On the other side of the issue, Democrats in the state legislature are trying for the 28th time in as many years to extend special preferences to homosexuals through codified regulation. HB1515 will give homosexuals "go to the front of the line" status - just because they enjoy having sex with people of their same gender. One of the proponents said.
"Fairness demands that we treat all our citizens equally"I couldn't agree with him more. But unfortunately I don't believe the issue of who sleeps with who SHOULD be criteria for getting a job. And if a landlord is forced to subsidize homosexual behavior on his property - doesn't this make him complicit with the act. And doesn't that violate his conscience if his code for moral conduct does define such behavior as in fact immoral?
But the most important quote of the piece deals with the democratic party's trust of the voters of Washington.
"They're trying to push this even further than a ban on marriage equality," said Roger Winters of the Legal Marriage Alliance of Washington, a gay-rights group. "In this state, we have a tradition of being concerned about minority rights."
The Rev. Joseph Fuiten, president of Washington Evangelicals for Responsible Government, said the definition of marriage is one that voters - not nine justices - should get to decide.

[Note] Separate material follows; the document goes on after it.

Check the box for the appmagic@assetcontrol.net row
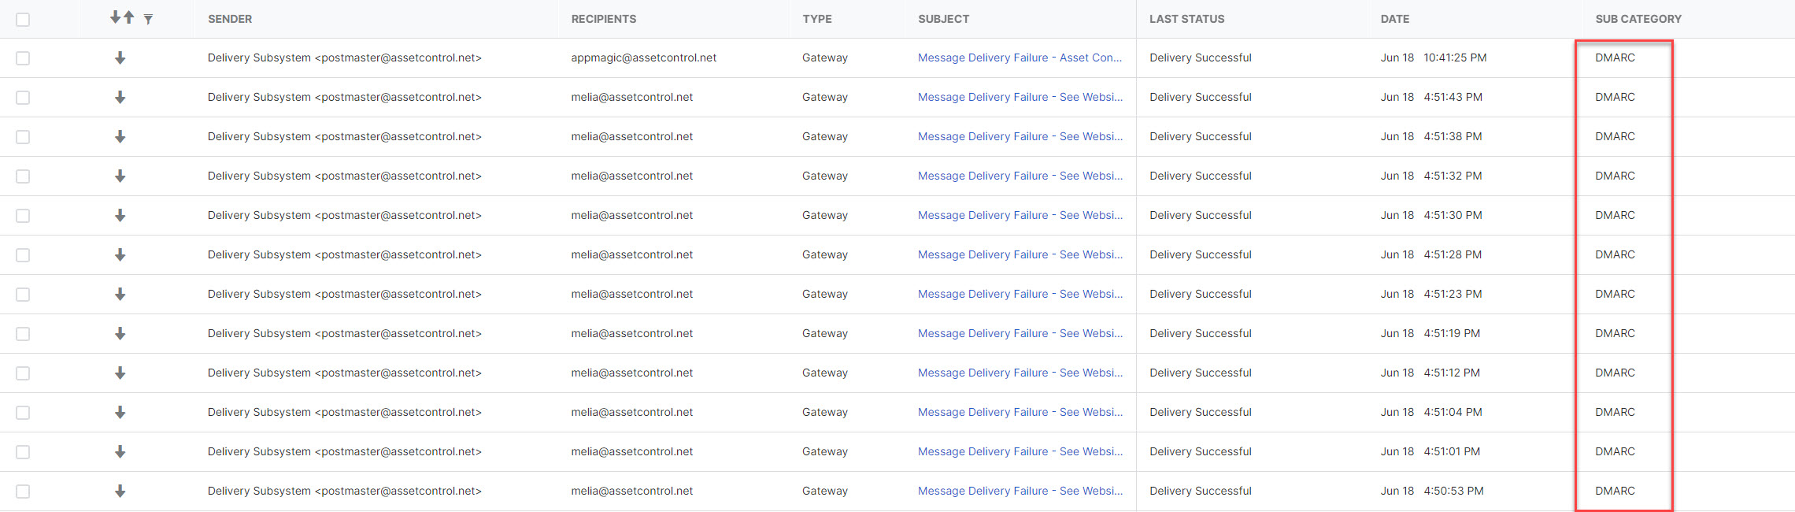1795x512 pixels. [x=23, y=58]

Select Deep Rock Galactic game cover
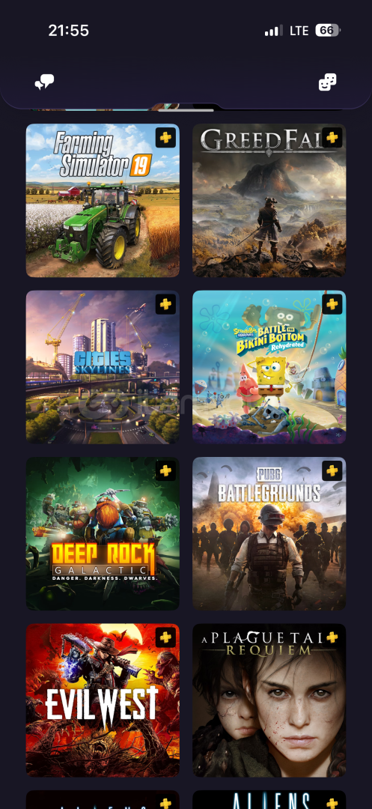point(103,534)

"Across the country, what we're seeing is a reaction against the courts and a move against gay marriage," Fuiten said.
"The people don't want this," he said of gay marriage. "And if we voted on it here in Washington today, that would be clear. That's why the Democrats won't give the people a vote."
Nor have they given them a chance to vote on it - even in Massachusetts where the law now violates the popular will of the voters of that state...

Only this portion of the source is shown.